Your task —
Show every line in the records below that contains the word "chart".
Material provided Block Start
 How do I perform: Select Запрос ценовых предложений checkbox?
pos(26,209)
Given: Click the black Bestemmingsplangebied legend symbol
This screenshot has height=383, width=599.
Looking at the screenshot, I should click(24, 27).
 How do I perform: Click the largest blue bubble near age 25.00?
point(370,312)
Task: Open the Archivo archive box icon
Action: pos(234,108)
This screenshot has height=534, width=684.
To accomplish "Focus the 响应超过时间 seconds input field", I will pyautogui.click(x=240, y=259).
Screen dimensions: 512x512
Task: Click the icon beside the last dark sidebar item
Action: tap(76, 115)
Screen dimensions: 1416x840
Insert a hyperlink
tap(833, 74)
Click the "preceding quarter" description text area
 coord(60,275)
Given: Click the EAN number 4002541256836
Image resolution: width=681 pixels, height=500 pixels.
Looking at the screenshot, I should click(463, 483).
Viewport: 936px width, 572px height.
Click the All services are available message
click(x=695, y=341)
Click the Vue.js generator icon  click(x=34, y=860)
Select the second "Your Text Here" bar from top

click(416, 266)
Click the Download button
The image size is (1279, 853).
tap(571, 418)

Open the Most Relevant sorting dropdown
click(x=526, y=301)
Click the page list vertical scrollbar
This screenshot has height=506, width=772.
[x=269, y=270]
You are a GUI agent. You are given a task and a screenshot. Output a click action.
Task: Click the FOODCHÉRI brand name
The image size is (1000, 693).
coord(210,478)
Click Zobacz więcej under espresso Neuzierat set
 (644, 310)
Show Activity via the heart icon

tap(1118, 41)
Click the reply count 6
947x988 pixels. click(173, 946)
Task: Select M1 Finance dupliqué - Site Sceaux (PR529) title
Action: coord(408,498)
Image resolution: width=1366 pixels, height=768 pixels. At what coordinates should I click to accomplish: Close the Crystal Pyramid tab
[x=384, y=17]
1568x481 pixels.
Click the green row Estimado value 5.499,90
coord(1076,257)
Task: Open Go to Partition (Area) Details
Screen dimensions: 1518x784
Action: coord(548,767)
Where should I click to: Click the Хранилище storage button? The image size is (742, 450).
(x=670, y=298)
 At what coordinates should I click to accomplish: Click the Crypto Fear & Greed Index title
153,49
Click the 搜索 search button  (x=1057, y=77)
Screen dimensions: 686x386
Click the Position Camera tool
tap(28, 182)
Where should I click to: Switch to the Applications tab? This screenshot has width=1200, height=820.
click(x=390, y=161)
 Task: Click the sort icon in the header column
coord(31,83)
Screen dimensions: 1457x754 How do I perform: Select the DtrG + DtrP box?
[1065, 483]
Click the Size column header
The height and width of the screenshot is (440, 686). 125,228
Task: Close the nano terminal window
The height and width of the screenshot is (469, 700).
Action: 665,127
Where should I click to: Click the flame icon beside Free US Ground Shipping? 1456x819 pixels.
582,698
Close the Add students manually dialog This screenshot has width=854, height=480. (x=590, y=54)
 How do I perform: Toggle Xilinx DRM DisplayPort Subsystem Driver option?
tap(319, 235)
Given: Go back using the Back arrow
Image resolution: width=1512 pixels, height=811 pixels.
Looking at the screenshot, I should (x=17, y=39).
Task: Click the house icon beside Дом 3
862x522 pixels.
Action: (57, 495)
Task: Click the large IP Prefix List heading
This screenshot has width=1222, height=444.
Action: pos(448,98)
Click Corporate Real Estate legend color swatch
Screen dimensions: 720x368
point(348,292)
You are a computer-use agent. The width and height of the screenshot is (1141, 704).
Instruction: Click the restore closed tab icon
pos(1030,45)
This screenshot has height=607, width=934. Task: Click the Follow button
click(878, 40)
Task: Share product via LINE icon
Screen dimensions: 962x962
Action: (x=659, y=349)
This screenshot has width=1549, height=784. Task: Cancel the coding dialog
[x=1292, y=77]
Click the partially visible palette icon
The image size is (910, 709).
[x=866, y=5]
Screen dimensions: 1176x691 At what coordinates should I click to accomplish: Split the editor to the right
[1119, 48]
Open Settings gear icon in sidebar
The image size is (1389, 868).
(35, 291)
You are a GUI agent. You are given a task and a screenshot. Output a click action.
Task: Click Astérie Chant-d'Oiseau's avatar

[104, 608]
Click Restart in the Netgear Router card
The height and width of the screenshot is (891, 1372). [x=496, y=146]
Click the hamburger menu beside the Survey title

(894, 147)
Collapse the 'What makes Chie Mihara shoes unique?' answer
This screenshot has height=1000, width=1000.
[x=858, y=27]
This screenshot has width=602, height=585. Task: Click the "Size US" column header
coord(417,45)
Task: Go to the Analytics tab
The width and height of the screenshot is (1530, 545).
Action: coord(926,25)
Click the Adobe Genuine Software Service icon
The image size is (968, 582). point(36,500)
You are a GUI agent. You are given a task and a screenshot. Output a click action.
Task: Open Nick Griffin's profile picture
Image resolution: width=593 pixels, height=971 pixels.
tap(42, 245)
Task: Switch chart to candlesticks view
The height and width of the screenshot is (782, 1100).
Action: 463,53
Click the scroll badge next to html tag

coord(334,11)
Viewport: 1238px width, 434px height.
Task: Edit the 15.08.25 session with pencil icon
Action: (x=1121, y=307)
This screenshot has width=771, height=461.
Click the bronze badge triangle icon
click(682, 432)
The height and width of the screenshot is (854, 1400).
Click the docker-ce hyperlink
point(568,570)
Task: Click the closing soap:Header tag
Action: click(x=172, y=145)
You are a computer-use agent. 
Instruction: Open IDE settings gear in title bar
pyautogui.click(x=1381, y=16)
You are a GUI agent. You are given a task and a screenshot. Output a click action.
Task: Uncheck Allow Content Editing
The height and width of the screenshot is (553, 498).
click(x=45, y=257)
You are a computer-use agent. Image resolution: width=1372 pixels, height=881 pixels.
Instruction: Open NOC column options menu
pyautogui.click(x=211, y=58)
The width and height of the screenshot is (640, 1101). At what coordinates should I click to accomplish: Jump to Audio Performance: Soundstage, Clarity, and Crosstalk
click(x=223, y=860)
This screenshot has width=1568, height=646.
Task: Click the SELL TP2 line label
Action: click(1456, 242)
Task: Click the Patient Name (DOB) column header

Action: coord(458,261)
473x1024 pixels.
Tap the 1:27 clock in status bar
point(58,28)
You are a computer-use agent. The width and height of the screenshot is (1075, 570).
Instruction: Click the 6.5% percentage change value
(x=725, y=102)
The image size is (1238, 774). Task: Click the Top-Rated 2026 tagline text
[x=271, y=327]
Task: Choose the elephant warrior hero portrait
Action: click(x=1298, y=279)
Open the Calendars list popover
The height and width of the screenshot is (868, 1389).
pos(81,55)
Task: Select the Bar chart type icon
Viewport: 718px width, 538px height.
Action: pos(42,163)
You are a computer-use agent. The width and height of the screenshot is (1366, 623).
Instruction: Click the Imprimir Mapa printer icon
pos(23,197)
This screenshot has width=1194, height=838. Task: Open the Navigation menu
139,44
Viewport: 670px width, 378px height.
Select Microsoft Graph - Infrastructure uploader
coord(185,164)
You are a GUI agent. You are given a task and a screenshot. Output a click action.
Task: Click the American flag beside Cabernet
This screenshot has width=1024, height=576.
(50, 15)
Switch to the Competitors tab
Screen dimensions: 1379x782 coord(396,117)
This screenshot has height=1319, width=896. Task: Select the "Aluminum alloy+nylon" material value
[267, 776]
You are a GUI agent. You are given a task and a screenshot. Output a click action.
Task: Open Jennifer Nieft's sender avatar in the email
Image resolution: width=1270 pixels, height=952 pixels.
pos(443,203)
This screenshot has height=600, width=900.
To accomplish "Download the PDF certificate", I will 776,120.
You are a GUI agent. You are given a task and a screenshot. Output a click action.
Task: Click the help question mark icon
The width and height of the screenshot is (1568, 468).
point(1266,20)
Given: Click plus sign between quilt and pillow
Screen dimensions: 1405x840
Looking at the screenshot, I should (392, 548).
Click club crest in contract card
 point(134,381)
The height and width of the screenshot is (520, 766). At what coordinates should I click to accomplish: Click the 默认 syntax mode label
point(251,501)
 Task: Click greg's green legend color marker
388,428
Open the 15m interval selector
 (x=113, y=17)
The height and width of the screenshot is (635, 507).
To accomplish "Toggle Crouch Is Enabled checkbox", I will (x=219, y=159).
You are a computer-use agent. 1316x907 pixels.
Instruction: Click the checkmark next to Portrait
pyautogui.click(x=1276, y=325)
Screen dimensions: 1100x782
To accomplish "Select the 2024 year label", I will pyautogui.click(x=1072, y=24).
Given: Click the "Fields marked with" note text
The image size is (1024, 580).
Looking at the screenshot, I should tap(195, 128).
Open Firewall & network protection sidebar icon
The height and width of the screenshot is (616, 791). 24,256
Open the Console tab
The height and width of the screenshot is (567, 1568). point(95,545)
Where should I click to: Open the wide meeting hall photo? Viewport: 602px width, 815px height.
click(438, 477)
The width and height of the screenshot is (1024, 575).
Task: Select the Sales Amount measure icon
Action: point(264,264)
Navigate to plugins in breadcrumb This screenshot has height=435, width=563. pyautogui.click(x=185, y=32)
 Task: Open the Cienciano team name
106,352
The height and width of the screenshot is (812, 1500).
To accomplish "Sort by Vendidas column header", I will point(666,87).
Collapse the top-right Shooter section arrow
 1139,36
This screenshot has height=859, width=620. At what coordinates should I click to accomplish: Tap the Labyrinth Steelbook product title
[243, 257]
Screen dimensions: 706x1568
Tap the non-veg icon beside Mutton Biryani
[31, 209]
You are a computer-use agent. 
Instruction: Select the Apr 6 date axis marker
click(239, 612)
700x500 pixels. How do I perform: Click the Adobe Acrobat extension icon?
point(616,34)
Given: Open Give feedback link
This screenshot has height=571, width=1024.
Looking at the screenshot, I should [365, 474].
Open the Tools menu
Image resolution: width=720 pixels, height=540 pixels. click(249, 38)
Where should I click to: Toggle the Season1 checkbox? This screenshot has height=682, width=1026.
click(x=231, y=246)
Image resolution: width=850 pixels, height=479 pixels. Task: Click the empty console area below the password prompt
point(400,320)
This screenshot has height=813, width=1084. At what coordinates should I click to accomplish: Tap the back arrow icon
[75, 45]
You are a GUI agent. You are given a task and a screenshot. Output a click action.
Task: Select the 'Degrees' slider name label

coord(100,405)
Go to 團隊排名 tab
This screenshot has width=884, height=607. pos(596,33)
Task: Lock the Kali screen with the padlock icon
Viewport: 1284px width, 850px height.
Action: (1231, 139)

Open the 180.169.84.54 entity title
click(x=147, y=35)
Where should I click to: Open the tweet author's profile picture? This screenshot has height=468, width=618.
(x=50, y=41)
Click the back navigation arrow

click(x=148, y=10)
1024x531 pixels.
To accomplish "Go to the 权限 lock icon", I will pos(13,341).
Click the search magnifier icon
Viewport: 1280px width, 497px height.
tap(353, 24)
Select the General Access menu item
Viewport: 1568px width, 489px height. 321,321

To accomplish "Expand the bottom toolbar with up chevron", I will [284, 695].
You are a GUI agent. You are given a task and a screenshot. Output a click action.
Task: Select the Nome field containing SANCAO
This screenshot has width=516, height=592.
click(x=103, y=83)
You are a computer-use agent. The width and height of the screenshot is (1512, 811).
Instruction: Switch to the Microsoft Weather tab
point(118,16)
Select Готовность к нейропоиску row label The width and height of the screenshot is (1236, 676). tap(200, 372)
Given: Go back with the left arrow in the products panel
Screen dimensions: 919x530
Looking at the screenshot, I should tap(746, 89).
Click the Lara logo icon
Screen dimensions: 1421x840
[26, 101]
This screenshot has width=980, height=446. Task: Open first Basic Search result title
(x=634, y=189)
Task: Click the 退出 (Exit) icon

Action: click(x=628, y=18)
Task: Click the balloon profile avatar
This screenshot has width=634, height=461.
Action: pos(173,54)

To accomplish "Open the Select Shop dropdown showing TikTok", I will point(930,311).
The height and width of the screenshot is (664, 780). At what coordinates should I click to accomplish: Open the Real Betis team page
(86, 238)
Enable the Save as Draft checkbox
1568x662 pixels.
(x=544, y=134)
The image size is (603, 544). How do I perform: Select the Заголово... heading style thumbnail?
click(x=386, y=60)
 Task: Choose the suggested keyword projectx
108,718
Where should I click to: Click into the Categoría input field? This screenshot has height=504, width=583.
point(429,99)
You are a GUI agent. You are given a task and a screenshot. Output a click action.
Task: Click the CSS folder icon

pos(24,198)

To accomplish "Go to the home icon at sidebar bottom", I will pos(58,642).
Material provided Block End
Task output —
Task: Switch chart to candlesticks view
Task: Select the Bar chart type icon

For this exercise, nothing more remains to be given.